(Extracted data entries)
──────────

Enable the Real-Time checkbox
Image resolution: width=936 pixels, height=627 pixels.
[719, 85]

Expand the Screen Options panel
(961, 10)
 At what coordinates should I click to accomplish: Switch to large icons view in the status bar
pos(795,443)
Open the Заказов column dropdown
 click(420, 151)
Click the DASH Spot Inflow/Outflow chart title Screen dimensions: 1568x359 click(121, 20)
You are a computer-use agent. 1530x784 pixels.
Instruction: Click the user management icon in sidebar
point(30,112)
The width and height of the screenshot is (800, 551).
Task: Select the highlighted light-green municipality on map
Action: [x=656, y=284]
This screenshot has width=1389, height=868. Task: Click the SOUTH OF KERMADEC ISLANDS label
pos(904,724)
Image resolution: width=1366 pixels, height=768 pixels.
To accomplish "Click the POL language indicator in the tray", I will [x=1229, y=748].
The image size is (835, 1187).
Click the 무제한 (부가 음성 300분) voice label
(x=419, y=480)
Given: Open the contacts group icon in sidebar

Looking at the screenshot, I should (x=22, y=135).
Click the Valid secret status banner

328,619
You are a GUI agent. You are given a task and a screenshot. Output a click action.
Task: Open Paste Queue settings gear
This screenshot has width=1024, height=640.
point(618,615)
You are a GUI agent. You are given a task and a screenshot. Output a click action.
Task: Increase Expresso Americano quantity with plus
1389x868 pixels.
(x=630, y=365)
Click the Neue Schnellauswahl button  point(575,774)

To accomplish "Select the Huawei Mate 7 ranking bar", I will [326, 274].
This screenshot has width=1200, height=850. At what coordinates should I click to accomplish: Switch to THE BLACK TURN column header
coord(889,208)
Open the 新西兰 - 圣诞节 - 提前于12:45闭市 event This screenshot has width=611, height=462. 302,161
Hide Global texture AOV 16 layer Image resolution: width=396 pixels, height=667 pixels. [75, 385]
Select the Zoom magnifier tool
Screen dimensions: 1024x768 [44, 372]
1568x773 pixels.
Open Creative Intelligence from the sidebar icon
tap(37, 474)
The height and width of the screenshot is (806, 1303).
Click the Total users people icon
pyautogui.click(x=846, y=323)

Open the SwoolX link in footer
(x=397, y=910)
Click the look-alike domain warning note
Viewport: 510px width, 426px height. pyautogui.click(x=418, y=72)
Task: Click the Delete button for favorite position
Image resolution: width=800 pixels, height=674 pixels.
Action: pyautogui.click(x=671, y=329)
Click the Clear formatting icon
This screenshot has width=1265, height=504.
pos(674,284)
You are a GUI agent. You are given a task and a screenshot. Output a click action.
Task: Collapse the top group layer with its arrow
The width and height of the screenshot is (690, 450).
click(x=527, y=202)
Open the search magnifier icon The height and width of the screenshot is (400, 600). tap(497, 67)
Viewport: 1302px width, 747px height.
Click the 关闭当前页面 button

──────────

Work to be completed:
Copy the rows above verbatim, from the line that contains "This screenshot has width=1389, height=868." through the line that contains "point(618,615)", including both of those lines.

Written response:
This screenshot has width=1389, height=868. Task: Click the SOUTH OF KERMADEC ISLANDS label
pos(904,724)
Image resolution: width=1366 pixels, height=768 pixels.
To accomplish "Click the POL language indicator in the tray", I will [x=1229, y=748].
The image size is (835, 1187).
Click the 무제한 (부가 음성 300분) voice label
(x=419, y=480)
Given: Open the contacts group icon in sidebar

Looking at the screenshot, I should (x=22, y=135).
Click the Valid secret status banner

328,619
You are a GUI agent. You are given a task and a screenshot. Output a click action.
Task: Open Paste Queue settings gear
This screenshot has width=1024, height=640.
point(618,615)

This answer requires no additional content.